--- START ---

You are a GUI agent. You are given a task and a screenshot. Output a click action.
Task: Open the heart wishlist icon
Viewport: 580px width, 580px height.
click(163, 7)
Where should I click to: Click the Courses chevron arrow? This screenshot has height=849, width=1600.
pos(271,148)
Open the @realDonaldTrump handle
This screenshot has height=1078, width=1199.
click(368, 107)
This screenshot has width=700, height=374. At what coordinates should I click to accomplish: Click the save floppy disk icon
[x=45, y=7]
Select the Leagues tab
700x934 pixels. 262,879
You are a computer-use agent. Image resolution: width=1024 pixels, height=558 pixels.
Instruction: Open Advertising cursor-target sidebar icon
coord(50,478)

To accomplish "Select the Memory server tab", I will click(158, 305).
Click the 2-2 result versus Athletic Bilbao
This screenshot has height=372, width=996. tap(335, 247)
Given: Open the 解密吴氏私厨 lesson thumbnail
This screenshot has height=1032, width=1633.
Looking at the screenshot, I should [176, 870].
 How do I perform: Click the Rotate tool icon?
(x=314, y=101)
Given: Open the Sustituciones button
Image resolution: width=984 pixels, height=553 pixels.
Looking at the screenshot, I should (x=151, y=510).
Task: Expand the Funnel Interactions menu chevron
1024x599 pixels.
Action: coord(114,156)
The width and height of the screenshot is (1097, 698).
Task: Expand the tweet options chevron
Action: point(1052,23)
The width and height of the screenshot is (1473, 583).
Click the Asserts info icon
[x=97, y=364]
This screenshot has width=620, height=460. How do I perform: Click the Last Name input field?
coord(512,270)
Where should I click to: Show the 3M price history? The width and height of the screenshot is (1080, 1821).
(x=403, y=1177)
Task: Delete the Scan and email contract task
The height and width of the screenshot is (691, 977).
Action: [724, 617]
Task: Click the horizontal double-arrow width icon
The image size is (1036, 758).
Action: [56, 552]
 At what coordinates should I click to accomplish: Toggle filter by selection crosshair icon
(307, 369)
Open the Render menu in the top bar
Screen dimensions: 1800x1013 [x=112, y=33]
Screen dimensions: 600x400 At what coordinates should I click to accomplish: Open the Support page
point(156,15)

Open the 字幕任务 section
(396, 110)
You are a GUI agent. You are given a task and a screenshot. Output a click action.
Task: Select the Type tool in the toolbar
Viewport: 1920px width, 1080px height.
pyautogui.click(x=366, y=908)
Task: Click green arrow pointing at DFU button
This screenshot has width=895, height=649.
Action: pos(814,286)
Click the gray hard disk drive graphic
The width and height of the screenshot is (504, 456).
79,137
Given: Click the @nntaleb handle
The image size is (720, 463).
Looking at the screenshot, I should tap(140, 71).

--- END ---

• [The exercise] Write out every line again, starting at the first line of the entries and ending at the line containing "click(163, 7)". Add -118 to each coordinate in the answers.

• [Result of the task]
You are a GUI agent. You are given a task and a screenshot. Output a click action.
Task: Open the heart wishlist icon
Viewport: 580px width, 580px height.
click(45, -111)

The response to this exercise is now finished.